Setidaknya lima tahun terakhir, hampir tidak terlihat adanya perkembangan hukum yang menggembirakan di Indonesia. Berbagai institusi yang lahir dari semangat reformasi, secara bertahap dan sistematis, diperlemah. Komisi Pemberantasan Korupsi (KPK) diperlemah integritas personel dan kemandirian kelembagaannya melalui revisi UU KPK, pemilihan pimpinan yang sebagian bermasalah dan ‘pemecatan’ puluhan pegawai KPK. Masalah yang hampir identikal terjadi pada Mahkamah Konstitusi. Praktik korupsi, kolusi dan nepotisme (KKN), penyalahgunaan kewenangan, serta pelanggaran etik merebak di berbagai institusi hukum, seperti Mahkamah Agung (MA), Kepolisian RI (Polri), Kejaksaan, dan Kementerian Hukum dan HAM. Di sisi lain, proses penyusunan peraturan kerap dilakukan secara tertutup, sangat kilat dan, tidak melibatkan publik, sebagai mana terlihat, misalnya dalam penyusunan UU KPK, UU MK, UU Cipta Kerja, dan UU Minerba. Ruang bagi masyarakat untuk berserikat dan berekspresi dipersempit, termasuk dengan tindakan-tindakan ‘kriminalisasi’ terhadap mereka yang berbeda pendapat atau memperjuangkan hak hidupnya.
Kondisi-kondisi di atas sedikit banyak terefleksi dalam berbagai hasil kajian dan survei, termasuk, baru-baru ini, Indeks Negara Hukum (Rule of Law Index -RoL Index 2023) tahun 2023, indeks tahunan yang disusun oleh World Justice Project. Berdasarkan laporan yang diterbitkan tanggal 25 Oktober 2023, skor RoL Index Indonesia tahun 2023 adalah 0,53 (dengan nilai 1 sebagai nilai tertinggi), atau sama dengan skor tahun 2022.
“Skor ini mengindikasikan stagnasi dalam perkembangan pembangunan hukum di Indonesia, sesuatu yang jelas memprihatikan” ujar Laode M Syarif, Direktur Eksekutif KEMITRAAN. Syarif menambahkan bahwa “stagnasi ini sudah terjadi sejak tahun 2015 hingga 2023, dimana skor Indonesia “konsisten” diangka 0.52-0.53”. “Jika membandingkan dengan penilaian pada dunia pendidikan, rapor negara hukum Indonesia bisa dianggap merah” lanjutnya.

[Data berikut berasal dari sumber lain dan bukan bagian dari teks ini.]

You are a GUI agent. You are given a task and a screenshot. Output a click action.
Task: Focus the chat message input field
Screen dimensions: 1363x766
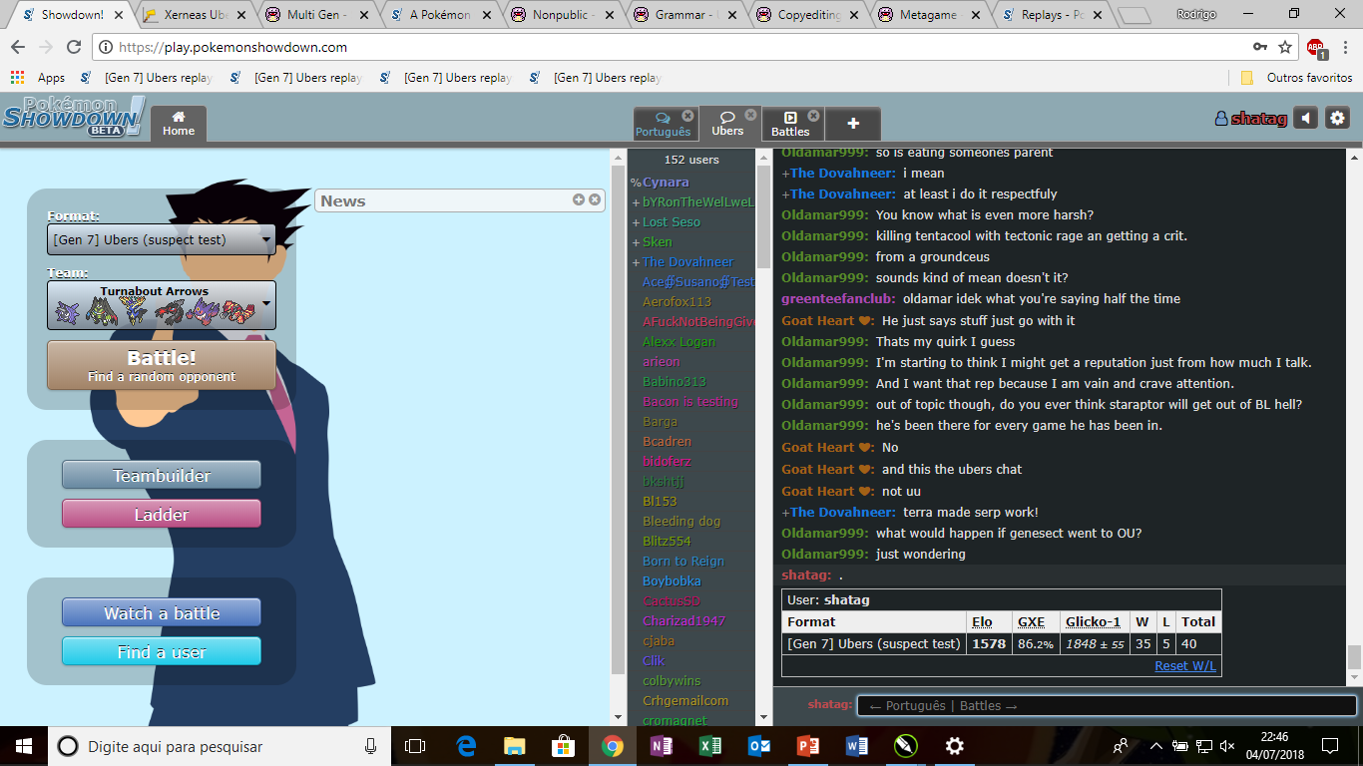coord(1106,705)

Jika diperiksa lebih jauh, skor atas mayoritas faktor/isu (dan sub-faktor/isu) yang dinilai tidak banyak berubah antara tahun 2022 dan 2023 (lihat tabel di bawah). Secara kumulatif, faktor/isu yang nilainya ‘hijau’ hanyalah yang terkait ‘ketertiban dan keamanan’ (dengan nilai 0.71), diikuti dengan ‘pembatasan kekuasaan pemerintah’ (dengan nilai 0.66). Sisanya dibawah nilai 0.58! Nilai yang berubah relatif cukup besar (naik atau turun di atas 0.1) utamanya terkait faktor/isu peradilan pidana dan kebebasan dasar.
Perbandingan Penilaian RoI Index Indonesia Tahun 2022 dan 2023
Berdasarkan penilaian di atas, terjadi peningkatan 0.3 poin terkait efektifitas peradilan pidana. Sebagai contoh, terdapat peningkatan nilai atas kinerja (kompetensi dan kecepatan kerja) penuntutan dan pengadilan (sub-faktor/isu 8.1). “Peningkatan ini kemungkinan didorong oleh perbaikan kinerja, khususnya kejaksaan, dalam penanganan kasus-kasus korupsi besar”, ujar Laode Syarif. Peningkatan serupa terjadi terkait efektivitas sistem pemasyarakatan efektif dalam mengurangi perilaku kriminal (sub-faktor/isu 8.2) dan “pemenuhan proses hukum dan hak-hak terdakwa” (sub-faktor/isu 8.7). Terkait peradilan perdata, terdapat peningkatan skor 0.2 yang berhubungan dengan kemudahan bagi dalam mengakses peradilan perdata (sub-faktor 7.1). Peningkatan ini kemungkinan besar disebabkan karena pemberlakukan “e-court” yang didorong MA, yang mengurangi kebutuhan pencari keadilan untuk datang ke pengadian dalam proses peradilan perdata.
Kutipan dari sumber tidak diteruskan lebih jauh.